> _Exercise description_: All of the data below is to be repeated exactly, except for the pictures.

# # # #

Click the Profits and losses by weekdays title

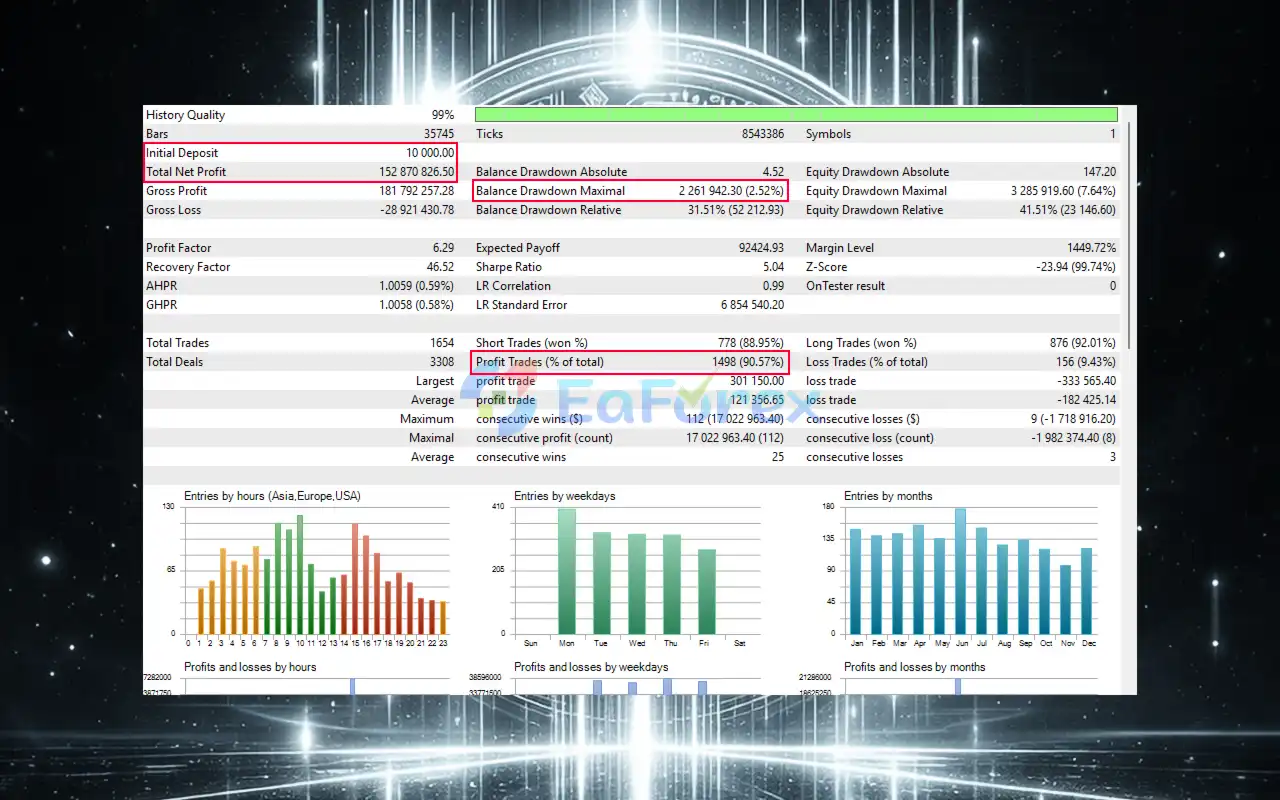(x=591, y=667)
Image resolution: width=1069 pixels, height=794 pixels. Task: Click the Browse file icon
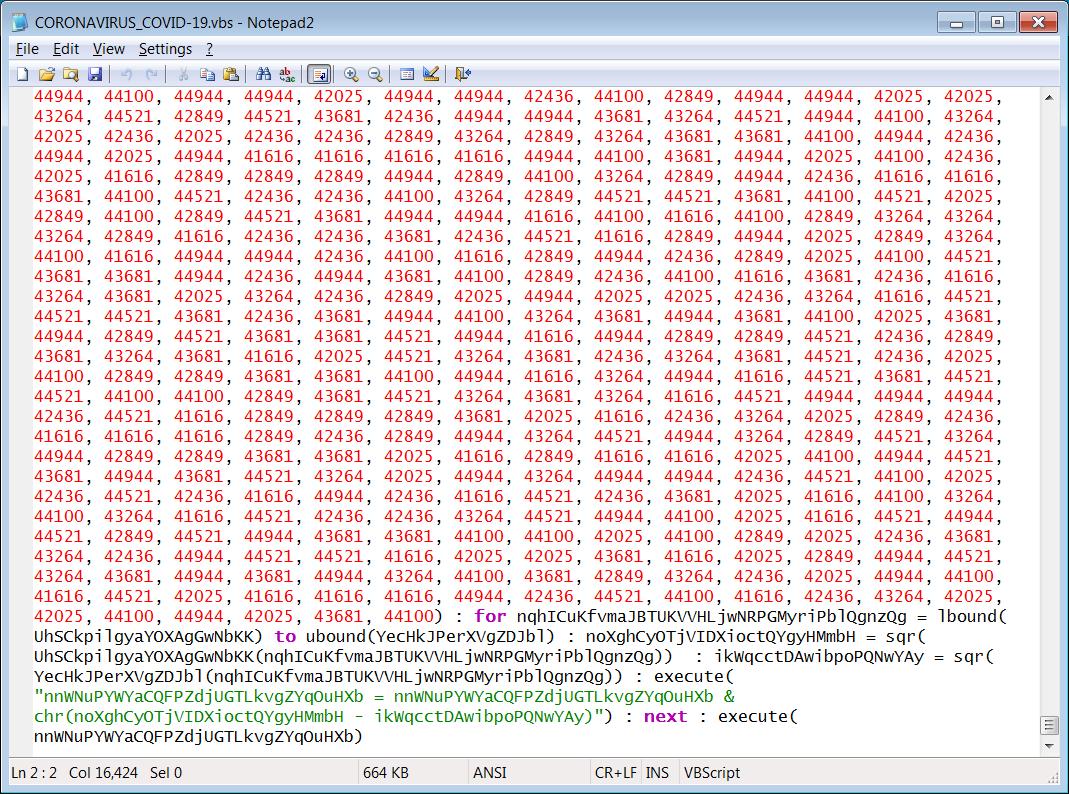point(70,74)
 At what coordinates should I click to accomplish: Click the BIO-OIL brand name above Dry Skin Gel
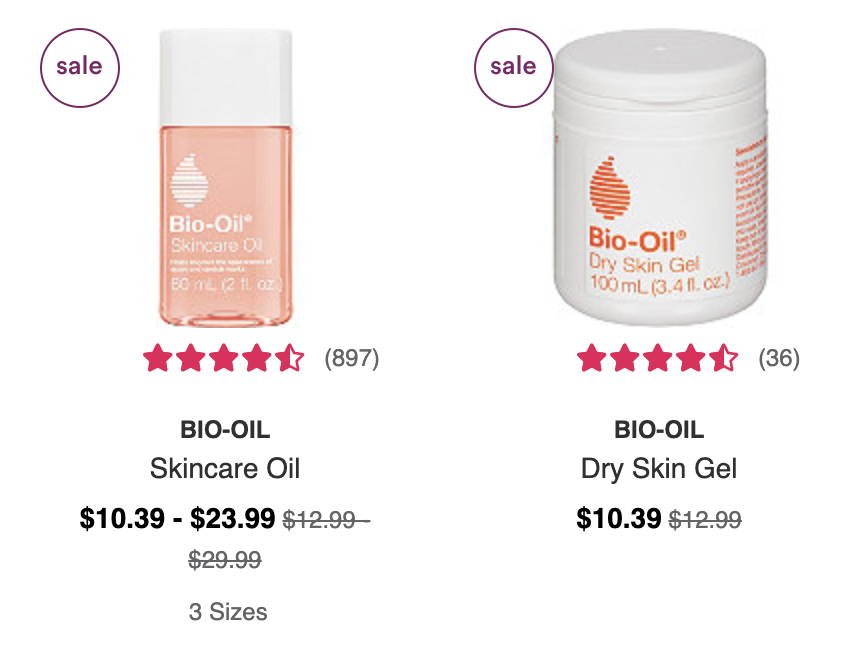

# # # #

> _Solution below_:
Click the Profits and losses by weekdays title

(x=591, y=667)
Image resolution: width=1069 pixels, height=794 pixels. Task: Click the Browse file icon
point(70,74)
 At what coordinates should I click to accomplish: Click the BIO-OIL brand name above Dry Skin Gel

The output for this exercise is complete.